CMS Says Medicare Competitive Bidding Program for Durable Medical Equipment Might Save $1B in 2009
Acting CMS Administrator Kerry Weems on Thursday said that a new Medicare competitive bidding program for durable medical equipment might save the program and beneficiaries $1 billion in 2009, the Cox/Miami Herald reports (Lipman, Cox/Miami Herald, 3/21).
In 2008, the program will operate in 10 of the largest Metropolitan Statistical Areas and will apply to 10 of the top durable medical equipment, prosthetics, orthotics and supplies product categories. In 2009, the program will expand to an additional 70 MSAs and will continue to expand in future years. The program also will apply to additional product categories in future years. CMS currently pays for durable medical equipment based on a listed price. Under the program, durable medical equipment companies will submit bids to CMS, which will select suppliers based on cost and volume or on the potential savings for Medicare beneficiaries. The 2003 Medicare law mandated the program as part of a larger effort to implement competitive bidding for CMS reimbursements (Kaiser Daily Health Policy Report, 4/3/07).

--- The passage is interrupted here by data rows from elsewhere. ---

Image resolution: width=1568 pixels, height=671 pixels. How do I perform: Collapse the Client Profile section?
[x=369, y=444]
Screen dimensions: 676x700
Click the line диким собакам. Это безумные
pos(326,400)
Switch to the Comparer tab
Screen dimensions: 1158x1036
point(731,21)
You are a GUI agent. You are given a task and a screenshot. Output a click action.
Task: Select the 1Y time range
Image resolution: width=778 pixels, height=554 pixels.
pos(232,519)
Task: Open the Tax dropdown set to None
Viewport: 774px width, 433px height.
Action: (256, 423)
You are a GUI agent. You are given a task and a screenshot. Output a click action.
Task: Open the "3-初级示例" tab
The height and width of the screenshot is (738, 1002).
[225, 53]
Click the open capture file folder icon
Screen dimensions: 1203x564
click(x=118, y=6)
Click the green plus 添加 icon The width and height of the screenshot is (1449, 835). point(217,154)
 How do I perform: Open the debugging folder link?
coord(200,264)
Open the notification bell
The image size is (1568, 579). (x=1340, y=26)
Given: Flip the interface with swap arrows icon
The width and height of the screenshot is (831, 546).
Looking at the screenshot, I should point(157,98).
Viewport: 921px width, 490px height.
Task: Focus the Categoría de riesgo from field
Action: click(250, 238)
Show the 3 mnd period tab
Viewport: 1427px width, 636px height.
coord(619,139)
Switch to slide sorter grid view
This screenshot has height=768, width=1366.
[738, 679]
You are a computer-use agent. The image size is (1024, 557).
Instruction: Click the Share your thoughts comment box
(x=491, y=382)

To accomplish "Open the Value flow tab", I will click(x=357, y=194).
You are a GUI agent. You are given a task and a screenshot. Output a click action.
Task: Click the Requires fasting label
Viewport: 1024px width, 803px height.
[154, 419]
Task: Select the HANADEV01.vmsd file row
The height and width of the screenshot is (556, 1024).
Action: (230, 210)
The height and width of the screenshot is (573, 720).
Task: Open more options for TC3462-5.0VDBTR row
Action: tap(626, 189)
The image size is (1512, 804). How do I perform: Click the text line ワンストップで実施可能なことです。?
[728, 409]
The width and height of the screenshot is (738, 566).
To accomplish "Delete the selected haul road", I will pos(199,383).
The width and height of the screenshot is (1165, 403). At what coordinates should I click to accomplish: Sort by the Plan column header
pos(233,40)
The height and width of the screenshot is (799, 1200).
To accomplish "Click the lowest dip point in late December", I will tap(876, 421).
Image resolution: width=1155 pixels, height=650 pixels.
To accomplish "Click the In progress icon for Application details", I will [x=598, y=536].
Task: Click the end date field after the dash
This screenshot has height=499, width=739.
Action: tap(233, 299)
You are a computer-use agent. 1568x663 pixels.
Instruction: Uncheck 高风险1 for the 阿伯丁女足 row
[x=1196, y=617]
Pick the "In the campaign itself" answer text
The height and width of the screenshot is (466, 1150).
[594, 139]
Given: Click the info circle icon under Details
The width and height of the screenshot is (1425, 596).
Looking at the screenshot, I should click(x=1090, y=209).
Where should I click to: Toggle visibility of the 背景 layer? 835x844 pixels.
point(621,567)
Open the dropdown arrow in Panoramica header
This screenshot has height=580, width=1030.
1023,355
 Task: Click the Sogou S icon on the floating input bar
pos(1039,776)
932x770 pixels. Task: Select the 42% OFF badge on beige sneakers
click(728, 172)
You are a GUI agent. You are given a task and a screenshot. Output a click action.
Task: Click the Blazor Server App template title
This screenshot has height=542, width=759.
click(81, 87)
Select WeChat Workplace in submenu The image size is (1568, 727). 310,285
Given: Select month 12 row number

The program, scheduled to take effect on July 1, likely will result in an average 26% decrease in the prices of medical equipment in the 10 MSAs, CMS said (Cox/Miami Herald, 3/21). Medicare beneficiaries, who pay for 20% of the cost of medical equipment, will pay "substantially lower prices than they are paying now," Weems said. In addition, he said, "It's clear that we've been paying too much for medical equipment and supplies," adding, "We expect that when the program is (fully) implemented ... Medicare will save about a billion dollars a year in the cost of equipment and supplies."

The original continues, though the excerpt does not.